- Data under study:
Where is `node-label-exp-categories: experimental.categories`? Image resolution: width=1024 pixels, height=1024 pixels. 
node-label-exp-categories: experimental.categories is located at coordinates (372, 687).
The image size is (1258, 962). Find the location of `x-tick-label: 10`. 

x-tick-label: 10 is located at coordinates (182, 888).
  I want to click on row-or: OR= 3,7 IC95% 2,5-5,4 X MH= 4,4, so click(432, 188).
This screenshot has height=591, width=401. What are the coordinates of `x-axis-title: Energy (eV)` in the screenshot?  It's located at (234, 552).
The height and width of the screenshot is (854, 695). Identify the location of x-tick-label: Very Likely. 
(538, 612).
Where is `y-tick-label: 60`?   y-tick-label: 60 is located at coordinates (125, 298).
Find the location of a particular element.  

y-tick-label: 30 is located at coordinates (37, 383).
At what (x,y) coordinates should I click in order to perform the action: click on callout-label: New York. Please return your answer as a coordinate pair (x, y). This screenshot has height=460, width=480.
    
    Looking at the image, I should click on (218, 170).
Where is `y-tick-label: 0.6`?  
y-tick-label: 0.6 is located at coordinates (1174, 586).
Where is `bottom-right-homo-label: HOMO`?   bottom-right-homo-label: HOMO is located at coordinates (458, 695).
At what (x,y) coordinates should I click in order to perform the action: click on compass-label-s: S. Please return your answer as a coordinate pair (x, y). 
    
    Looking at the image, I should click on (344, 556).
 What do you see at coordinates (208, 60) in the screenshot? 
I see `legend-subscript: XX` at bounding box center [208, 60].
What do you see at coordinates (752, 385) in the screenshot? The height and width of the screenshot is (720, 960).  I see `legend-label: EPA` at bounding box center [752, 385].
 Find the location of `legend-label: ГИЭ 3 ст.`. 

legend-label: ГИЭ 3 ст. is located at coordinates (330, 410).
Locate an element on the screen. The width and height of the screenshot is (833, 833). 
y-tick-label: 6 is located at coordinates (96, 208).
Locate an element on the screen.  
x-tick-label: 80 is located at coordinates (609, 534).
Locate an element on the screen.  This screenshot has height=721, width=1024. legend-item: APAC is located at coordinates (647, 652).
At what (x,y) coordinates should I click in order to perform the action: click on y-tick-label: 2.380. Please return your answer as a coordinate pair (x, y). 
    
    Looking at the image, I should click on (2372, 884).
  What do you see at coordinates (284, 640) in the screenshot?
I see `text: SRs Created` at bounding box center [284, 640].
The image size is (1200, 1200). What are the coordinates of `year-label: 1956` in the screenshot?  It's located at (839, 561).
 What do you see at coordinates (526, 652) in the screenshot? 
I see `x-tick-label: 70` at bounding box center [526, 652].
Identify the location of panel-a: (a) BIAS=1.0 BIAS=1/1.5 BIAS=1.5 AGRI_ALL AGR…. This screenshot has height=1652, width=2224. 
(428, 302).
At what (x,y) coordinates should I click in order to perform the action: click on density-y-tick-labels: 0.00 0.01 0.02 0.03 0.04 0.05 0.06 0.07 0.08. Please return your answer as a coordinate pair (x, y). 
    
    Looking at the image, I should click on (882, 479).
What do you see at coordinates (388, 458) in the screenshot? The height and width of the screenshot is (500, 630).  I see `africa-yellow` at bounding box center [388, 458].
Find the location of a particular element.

- Task instructions: Copy the entries above verbatim, from the line containing "What do you see at coordinates (284, 640)" up to and including the line containing "The image size is (1200, 1200).".

- Solution:
  What do you see at coordinates (284, 640) in the screenshot?
I see `text: SRs Created` at bounding box center [284, 640].
The image size is (1200, 1200). What are the coordinates of `year-label: 1956` in the screenshot?  It's located at (839, 561).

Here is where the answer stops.